Nasırsız Eller

Bu hafta çıktığım arazi işlerinden birinde cuma namazı vakti bir köy kahvesınde oturuyoruz. Hoş beş derken her köyde olan tiplerden çenesi bol laf yapan 50-55 yaşlarında bir köylü, benimle beraber gelenlerden "almancı" lafını duydu.
-Olmaz , almancı denmez, almancı demek hem Almanya'dan dışlanmış , hem de Türkiye' den dışlanmış insan demektir.
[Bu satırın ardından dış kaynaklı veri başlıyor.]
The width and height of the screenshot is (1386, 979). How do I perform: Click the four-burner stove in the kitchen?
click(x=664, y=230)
Almancı diyeceğine Almanyalı deyin diye bir sav ortaya attı.

Sonra konu o köyün kenarından defalarca geçipte oraya uğramamaya , bilmemeye dayandı. Bu sefer de ben köyü tanımadığımı ama bir vesileyle gelip köy kahvesinde oturup çevreyi tanıdığımız söyledim.
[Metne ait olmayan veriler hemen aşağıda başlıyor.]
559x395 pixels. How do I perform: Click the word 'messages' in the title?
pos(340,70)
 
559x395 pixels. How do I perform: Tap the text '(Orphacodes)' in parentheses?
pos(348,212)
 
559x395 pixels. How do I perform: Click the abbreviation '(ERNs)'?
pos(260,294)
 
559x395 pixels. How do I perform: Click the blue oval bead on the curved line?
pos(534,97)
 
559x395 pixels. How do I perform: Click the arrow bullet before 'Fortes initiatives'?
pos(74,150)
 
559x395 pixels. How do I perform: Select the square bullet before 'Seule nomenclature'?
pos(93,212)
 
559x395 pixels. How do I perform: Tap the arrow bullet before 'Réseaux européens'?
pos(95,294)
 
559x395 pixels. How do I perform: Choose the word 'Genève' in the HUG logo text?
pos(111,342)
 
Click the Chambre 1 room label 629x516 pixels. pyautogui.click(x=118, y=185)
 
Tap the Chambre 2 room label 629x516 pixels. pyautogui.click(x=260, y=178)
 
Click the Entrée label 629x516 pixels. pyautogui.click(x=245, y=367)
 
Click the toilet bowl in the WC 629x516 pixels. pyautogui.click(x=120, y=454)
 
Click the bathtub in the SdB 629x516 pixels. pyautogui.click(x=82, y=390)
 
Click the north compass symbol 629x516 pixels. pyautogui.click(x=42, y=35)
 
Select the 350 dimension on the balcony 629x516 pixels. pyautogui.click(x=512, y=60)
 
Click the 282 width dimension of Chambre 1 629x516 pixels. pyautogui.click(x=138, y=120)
Bu sefer vatandaş burada yarım saattir oturuyoruz da kimse çay söylemedi , ne biçim bir köy bu diye anlatırsınız dedi ve çayları söyledi.
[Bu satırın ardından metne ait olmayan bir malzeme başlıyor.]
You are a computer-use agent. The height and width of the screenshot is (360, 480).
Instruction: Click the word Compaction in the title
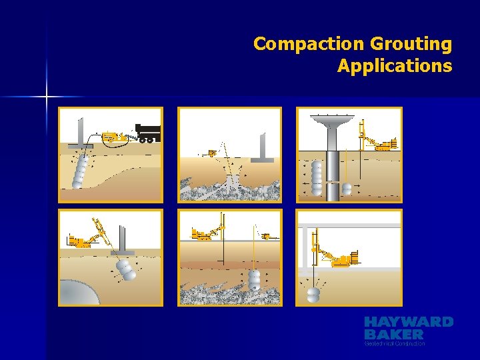(x=298, y=44)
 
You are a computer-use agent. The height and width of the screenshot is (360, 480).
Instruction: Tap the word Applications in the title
(x=394, y=66)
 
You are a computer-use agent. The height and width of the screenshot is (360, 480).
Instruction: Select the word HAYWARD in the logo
(x=408, y=322)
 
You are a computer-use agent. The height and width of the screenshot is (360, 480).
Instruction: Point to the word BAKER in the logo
(x=393, y=333)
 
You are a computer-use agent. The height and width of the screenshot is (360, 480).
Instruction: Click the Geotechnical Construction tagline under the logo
(x=395, y=343)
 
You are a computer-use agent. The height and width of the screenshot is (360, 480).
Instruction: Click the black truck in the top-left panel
(x=147, y=132)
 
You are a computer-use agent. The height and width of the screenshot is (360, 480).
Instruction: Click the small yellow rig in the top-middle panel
(x=212, y=153)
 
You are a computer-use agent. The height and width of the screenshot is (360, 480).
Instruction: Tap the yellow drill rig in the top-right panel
(x=376, y=140)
Sonra başladı ellerimi incelemeye ve sordu . Sen ne iş yapıyorsun , ne maaş alıyorsun .
Ben de söyledim . Bende 300 dönüm tarla var . Onu sana vereyim , Sen bana her yıl yıllık maaşını ver dedi. Ben de tereddüt ettim. Aslında hemen olur demek lazımdı. ÇÜnkü daha sonra düşündüğümde mantıklı geldi. Daha karlı bir iş.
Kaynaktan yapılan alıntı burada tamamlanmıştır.